Uma brasileira e seu marido, ambos viajando de moto pelo nordeste da Índia, foram vítimas de um violento ataque no último fim de semana, perpetrado por sete homens enquanto o marido era ameaçado de morte. Embora as autoridades indianas tenham conseguido identificar todos os envolvidos no estupro, até o momento apenas três deles foram detidos. Em entrevista à Agência EFE, o casal agradeceu por estarem vivos e compartilhou os detalhes do crime.
“A cada um dos sete, eles me
estupraram várias vezes. Enquanto dois ou três vigiavam ele (meu marido),
outros dois ou três vinham e se revezavam”, relatou a vítima, que, junto ao
marido brutalmente agredido, percorria o mundo de moto e acampava na aldeia de
Kunji, no estado de Jharkhand.
A entrevista ocorreu em uma casa
de segurança do governo, a cerca de 50 quilômetros do local do incidente, onde
contam com vigilância policial constante. Segundo o relato do casal, os sete
detidos foram identificados pela polícia, sendo pessoas com idades entre 18 e
30 anos. Eles mantiveram o marido nu e amarrado, enquanto dois ou três abusavam
da mulher. “Eu não a via e pensei: eles a mataram”, contou ele, que permaneceu
no chão recebendo golpes e chutes durante todo esse tempo.
Ela detalhou que, cerca de três
horas após o ataque, os agressores se “cansaram ou não queriam correr mais
riscos”, momento em que deram roupas a ela para que se vestisse antes de sair
dos arbustos onde ocorreu o estupro. O casal compareceu a um tribunal no
domingo para depor perante o juiz e relatar tudo o que aconteceu.
As vítimas do ataque estavam em
uma viagem ao redor do mundo, passando por diversos continentes e mais de 66
países. “Já visitamos 66 países, percorrendo 170.000 km. Passamos vários meses
na África, Oriente Médio, Iraque, Kuwait, Jordânia, Arábia Saudita e muito
tempo nesses lugares”, afirmou ele, lembrando que ela foi a primeira mulher a
entrar de moto no Afeganistão durante a época dos talibãs.

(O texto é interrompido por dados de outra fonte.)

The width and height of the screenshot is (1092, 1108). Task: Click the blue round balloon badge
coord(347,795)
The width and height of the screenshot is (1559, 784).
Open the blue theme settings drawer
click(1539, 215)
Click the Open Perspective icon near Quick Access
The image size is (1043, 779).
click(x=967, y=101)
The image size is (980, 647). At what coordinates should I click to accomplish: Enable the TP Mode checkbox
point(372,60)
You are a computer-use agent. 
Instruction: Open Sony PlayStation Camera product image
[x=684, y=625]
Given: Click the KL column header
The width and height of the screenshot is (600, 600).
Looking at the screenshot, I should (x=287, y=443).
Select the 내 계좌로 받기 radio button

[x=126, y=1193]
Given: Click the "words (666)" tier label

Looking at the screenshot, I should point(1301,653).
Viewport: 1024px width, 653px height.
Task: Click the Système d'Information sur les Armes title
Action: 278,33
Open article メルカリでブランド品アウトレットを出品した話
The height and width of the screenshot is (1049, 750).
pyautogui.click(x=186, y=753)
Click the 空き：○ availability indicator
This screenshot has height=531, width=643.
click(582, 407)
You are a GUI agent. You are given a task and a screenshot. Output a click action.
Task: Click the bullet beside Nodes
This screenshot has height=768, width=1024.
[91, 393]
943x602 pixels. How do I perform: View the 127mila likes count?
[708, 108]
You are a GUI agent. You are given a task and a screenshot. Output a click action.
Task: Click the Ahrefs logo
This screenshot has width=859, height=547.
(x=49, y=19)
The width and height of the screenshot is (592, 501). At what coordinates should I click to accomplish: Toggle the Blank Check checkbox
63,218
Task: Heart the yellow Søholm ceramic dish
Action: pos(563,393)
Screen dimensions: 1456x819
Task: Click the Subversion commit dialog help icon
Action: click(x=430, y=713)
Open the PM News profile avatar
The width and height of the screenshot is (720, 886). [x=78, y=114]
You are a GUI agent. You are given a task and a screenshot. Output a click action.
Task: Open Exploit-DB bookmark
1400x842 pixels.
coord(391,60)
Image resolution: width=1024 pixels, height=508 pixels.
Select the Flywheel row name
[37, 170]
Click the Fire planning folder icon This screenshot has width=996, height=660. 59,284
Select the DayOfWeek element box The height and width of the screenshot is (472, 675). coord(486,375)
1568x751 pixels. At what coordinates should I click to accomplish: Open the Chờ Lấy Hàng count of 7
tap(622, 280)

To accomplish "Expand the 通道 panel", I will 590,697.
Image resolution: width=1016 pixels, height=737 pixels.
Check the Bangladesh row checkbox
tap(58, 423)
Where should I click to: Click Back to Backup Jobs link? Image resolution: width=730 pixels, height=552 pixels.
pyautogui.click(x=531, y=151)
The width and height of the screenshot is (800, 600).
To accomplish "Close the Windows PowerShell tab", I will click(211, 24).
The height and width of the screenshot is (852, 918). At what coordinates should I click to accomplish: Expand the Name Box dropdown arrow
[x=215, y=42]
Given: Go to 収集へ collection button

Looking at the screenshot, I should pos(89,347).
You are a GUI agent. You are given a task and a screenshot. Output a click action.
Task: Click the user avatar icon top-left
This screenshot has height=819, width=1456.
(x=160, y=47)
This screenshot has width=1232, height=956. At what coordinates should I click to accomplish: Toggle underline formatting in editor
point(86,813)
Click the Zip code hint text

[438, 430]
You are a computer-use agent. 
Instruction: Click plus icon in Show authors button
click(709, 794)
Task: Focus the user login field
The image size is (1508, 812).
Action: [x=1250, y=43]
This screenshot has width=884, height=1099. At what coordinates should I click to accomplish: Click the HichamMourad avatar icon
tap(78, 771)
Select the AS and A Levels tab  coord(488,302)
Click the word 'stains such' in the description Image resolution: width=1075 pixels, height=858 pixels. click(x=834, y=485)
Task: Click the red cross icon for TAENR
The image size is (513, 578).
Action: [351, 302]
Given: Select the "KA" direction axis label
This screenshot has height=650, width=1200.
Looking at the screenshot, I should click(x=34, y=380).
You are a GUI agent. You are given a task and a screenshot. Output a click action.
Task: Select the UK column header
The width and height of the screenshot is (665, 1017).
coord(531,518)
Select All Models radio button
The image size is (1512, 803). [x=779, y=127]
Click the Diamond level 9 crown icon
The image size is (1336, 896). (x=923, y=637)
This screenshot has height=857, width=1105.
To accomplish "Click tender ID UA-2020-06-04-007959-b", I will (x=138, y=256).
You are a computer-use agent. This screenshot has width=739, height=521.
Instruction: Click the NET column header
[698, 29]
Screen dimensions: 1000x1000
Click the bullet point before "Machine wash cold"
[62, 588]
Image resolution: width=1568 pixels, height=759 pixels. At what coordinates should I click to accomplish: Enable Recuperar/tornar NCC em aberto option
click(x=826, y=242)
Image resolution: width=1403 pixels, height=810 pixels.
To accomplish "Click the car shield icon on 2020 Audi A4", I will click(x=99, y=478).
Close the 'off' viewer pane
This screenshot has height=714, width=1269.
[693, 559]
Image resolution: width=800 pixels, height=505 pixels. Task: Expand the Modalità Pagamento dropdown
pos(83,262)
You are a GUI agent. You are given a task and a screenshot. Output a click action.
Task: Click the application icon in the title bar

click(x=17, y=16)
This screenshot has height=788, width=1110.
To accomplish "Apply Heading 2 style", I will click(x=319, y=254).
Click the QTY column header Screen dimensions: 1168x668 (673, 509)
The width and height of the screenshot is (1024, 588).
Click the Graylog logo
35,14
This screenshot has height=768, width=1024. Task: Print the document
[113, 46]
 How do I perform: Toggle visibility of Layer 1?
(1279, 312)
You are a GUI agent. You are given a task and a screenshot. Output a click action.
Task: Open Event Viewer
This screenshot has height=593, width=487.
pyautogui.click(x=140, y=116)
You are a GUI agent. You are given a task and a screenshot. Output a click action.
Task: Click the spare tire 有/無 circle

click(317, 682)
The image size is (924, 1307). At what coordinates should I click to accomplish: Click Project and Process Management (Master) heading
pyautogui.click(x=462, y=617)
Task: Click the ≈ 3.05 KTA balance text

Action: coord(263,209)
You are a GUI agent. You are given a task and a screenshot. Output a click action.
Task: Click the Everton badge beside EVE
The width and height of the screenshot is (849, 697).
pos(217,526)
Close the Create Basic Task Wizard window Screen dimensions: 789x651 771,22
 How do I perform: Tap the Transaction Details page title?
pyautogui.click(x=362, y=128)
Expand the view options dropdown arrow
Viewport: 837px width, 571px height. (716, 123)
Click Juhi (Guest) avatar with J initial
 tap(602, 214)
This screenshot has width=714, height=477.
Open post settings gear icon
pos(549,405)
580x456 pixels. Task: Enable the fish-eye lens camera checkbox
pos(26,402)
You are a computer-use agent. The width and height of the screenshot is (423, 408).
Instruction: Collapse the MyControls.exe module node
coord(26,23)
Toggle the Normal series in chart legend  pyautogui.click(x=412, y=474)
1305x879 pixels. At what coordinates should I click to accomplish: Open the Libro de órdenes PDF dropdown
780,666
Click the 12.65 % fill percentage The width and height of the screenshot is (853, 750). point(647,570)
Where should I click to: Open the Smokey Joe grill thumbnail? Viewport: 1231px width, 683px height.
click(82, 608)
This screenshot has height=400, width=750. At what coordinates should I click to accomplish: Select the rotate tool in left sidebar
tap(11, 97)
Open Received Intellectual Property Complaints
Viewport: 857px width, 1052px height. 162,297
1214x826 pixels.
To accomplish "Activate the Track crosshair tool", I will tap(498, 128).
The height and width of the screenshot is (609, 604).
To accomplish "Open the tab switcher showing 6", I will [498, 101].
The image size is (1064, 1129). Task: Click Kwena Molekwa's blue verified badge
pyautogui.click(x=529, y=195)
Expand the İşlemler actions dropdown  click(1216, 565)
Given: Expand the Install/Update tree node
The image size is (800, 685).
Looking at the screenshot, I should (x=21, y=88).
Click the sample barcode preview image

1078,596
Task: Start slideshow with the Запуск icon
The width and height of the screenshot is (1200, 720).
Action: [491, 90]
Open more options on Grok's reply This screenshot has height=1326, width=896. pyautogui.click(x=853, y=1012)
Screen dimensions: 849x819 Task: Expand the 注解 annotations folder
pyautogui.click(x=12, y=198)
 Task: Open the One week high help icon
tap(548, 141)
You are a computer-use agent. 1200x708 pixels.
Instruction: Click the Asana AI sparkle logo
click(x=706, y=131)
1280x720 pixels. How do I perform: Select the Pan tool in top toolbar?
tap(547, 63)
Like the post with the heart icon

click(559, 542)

Durante as declarações à agência,
o casal relatou que ao longo da viagem não acampou em nenhum lugar, mas na Índia
a situação era diferente, não por questões de segurança, mas porque “há muita
gente por toda parte e não deixam você em paz”. Agora, os dois só pensam em
deixar o país e planejam viajar de moto até o Nepal na terça-feira, de onde
voarão para a Espanha.
Um caso de grande
repercussão
“Esperamos que isso sirva para que as penas
sejam severas. Na Índia, as penas são realmente duras, e quem pensar em fazer
algo assim deve pensar duas vezes”, comentou ele, enfatizando que, apesar
desses casos, a Índia é um país seguro, assim como o restante da Ásia.
O caso está agora nas mãos da
polícia, que mantém a investigação em andamento para tentar deter todos os
envolvidos. O estupro é um crime que afeta toda a Índia, especialmente em
Jharkahand, que está entre as 10 províncias com maior número de casos,
juntamente com Nova Delhi e Rajastão. O último relatório de crimes na Índia,
correspondente a 2022, registrou cerca de 31.500 casos de estupro apenas
naquele ano, aproximadamente 86 estupros por dia.